Mister Condo replies:
R.S., Emotional Support Animals (ESA) are a source of anxiety and problems in many condominiums, apartments, and really any place where people live close to each other. There has been and continues to be great controversy over what, exactly, is an ESA. As you have seen first-hand, a “no pets” rule is completely ineffective against preventing a resident, even a renter, from having as ESA because an ESA is not a pet. Additionally, you cannot ask for “professional” proof that an ESA is needed without risking a lawsuit from the resident. A letter from a friend or relative satisfies the “proof” that an ESA is needed. I suspect that is why you aren’t satisfied with the answers you are getting from those who you think can help you. An animal attacking you is a different matter. If you or your spouse have been attacked, your attorney should be able to bring a civil suit against the ESA’s owner. I am not an attorney and offer no legal advice in this column but I do know that ESA or not, the owner is responsible for the ESA’s behavior. Approach the problem from that angle and see if you don’t get a better outcome. Don’t expect the HOA to do too much as their hands are tied. This is a civil matter between you and the resident. All the best!
3 thoughts on “HOA’s “No Pets” Rule Skirted by Condo Renter’s ESA”
You can go to the regular police. Try to piece together the times the dog came at you as detailed as you can, and the dates. Once the owner realizes they have to keep their dog under control at all times, they may start to take it more seriously, they can’t be casual about it. They will have their own “story” to tell the police, so brace for them saying something you didn’t anticipate. It could be because your concern had everything jumbled together with the ESA issue, etc., the danger of being bitten or similar got diluted. You could also include the yelling at the older women, see if anyone will be a witness with you. But you do not have to endure an animal making you scared because it is growling, baring teeth, or coming at you, etc. Every time it happens, file a new police report, and hopefully it will get much better asap. If you have a cell phone, keep it on you when you could encounter the dog, hopefully in a non-confrontational, non-obvious, non-provoking manner, such as tucked in your pocket, so you won’t be accused of “triggering” an incident, and have it pre-set to record video. If you would feel more comfortable to have an attorney help you through the process, and also file a lawsuit if need be, look up your area’s chapter of CAI for service professionals, and check for attorneys who will represent a unit owner.
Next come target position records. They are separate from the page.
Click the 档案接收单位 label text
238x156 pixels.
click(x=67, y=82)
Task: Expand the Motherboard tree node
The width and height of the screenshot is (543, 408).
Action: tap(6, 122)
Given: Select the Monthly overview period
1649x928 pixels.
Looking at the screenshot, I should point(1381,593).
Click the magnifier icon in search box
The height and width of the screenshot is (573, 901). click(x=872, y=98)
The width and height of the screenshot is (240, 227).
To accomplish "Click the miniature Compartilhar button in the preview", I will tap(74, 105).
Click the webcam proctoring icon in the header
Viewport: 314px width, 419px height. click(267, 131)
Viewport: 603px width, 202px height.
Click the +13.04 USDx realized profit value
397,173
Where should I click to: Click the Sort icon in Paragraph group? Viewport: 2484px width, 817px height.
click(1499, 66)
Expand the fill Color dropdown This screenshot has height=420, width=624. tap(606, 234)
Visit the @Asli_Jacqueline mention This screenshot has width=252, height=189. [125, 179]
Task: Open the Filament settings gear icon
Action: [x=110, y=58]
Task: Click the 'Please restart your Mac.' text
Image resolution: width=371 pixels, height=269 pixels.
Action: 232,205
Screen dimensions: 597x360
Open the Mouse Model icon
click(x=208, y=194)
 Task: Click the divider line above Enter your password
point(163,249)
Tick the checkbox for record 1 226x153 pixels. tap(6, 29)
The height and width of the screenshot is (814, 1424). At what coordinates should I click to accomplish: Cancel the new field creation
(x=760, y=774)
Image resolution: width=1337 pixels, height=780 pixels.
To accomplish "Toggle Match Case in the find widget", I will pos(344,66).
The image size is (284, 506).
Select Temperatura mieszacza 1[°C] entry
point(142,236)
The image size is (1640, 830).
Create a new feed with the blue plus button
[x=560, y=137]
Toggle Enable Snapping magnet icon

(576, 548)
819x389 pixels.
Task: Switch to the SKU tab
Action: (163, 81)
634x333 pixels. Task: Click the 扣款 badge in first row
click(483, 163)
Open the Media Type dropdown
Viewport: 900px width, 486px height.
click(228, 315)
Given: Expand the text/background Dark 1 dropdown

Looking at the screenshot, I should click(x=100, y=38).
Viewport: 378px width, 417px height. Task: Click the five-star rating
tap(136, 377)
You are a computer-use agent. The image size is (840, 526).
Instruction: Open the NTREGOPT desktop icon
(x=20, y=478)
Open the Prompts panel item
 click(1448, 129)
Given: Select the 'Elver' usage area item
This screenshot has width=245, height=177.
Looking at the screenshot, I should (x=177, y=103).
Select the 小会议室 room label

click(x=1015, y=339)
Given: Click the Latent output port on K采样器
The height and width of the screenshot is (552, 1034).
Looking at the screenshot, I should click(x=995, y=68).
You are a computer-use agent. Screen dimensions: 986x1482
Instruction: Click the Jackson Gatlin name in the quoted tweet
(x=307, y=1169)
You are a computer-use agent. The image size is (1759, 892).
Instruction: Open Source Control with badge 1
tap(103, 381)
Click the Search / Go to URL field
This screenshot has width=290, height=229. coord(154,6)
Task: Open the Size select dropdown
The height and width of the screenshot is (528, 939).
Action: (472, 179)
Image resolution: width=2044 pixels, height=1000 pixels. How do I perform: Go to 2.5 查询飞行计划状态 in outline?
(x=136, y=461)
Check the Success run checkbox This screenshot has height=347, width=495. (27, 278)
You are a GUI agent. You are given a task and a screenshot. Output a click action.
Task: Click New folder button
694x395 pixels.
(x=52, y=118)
I thought every State has a law about providing a document from a medical professional stating just that the person requires an ESA?
TKO, not by a long shot! While state laws vary, federal statutes trump state laws. Consult with the association attorney before requiring a professional medical statement. In most instances, a statement from a caregiver or family member will satisfy the requirement to document the need. Asking for anything more may be a violation of the unit owner’s rights. All the best!